(Beginning of Exercise materials)

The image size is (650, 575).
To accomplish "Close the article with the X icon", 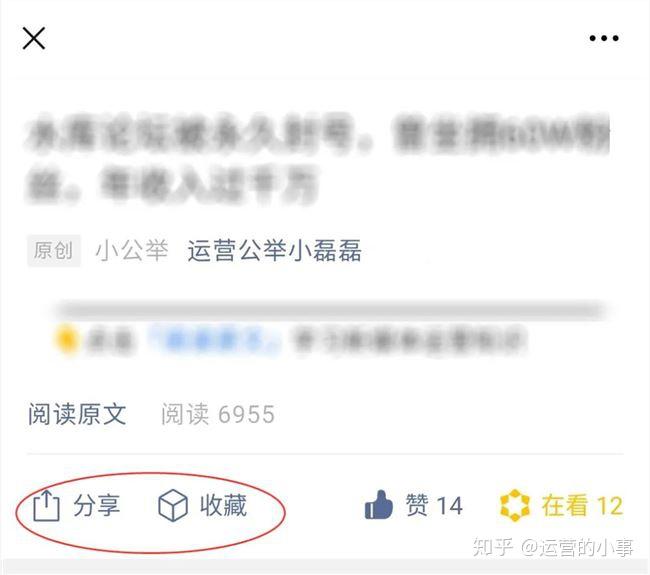I will pyautogui.click(x=34, y=39).
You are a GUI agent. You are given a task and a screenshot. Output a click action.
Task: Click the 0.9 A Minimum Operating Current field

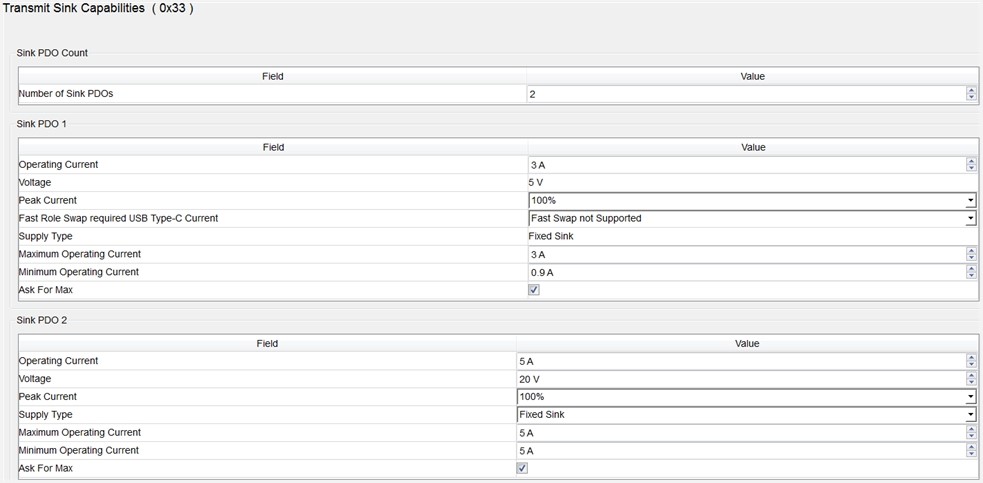(x=745, y=273)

(End of Exercise materials)

→ **Action item**: In the data above, find the line with "Task: Click the" and repeat it and every line after it through the end, exactly; leave the pictures out.

→ **Answer box**:
Task: Click the 0.9 A Minimum Operating Current field

(x=745, y=273)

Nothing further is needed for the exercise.